Exercise materials section start

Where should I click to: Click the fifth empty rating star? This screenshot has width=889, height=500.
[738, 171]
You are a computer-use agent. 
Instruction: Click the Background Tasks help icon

Exercise materials section end
Exercise materials section start

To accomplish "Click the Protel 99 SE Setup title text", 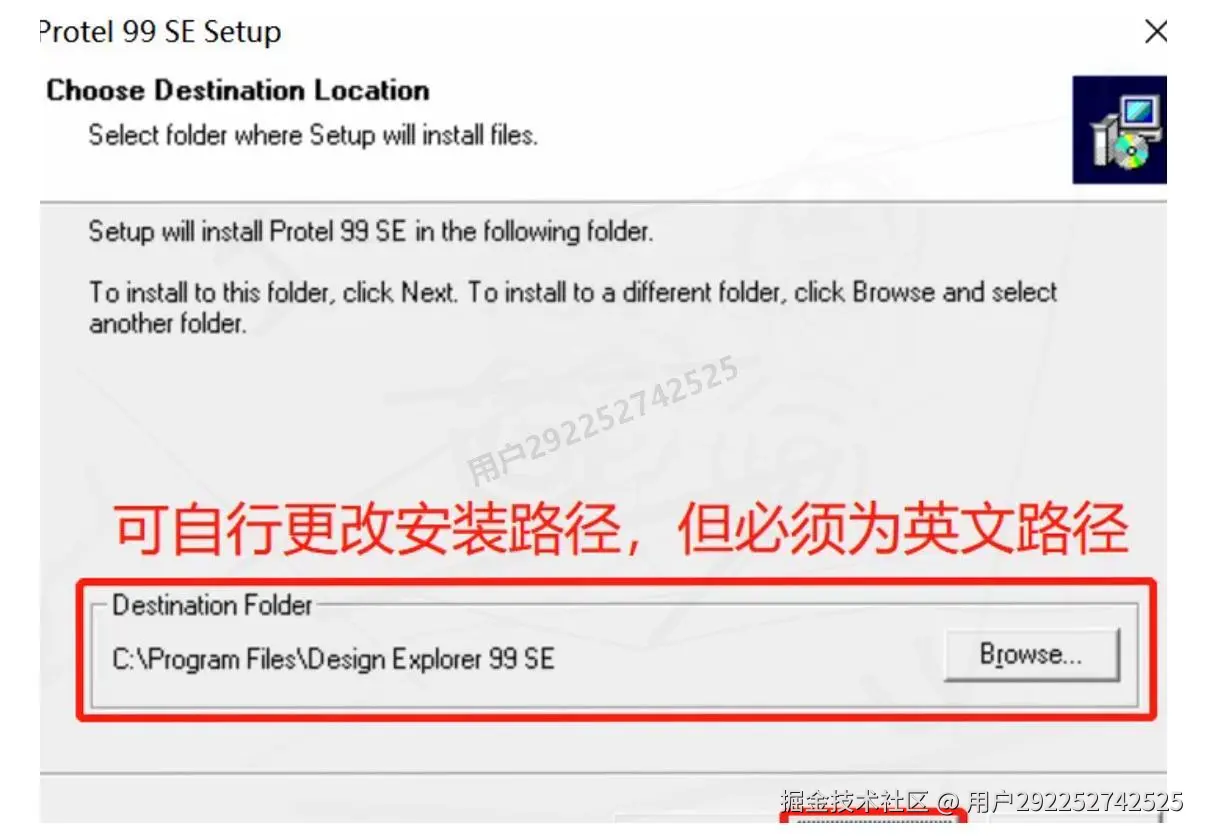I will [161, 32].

Exercise materials section end

Take the records above and return, word for word, only the lines that fall from the line with "Where should I" to the line with "Instruction: Click the", both of them included.

**Task output**
Where should I click to: Click the fifth empty rating star? This screenshot has width=889, height=500.
[738, 171]
You are a computer-use agent. 
Instruction: Click the Background Tasks help icon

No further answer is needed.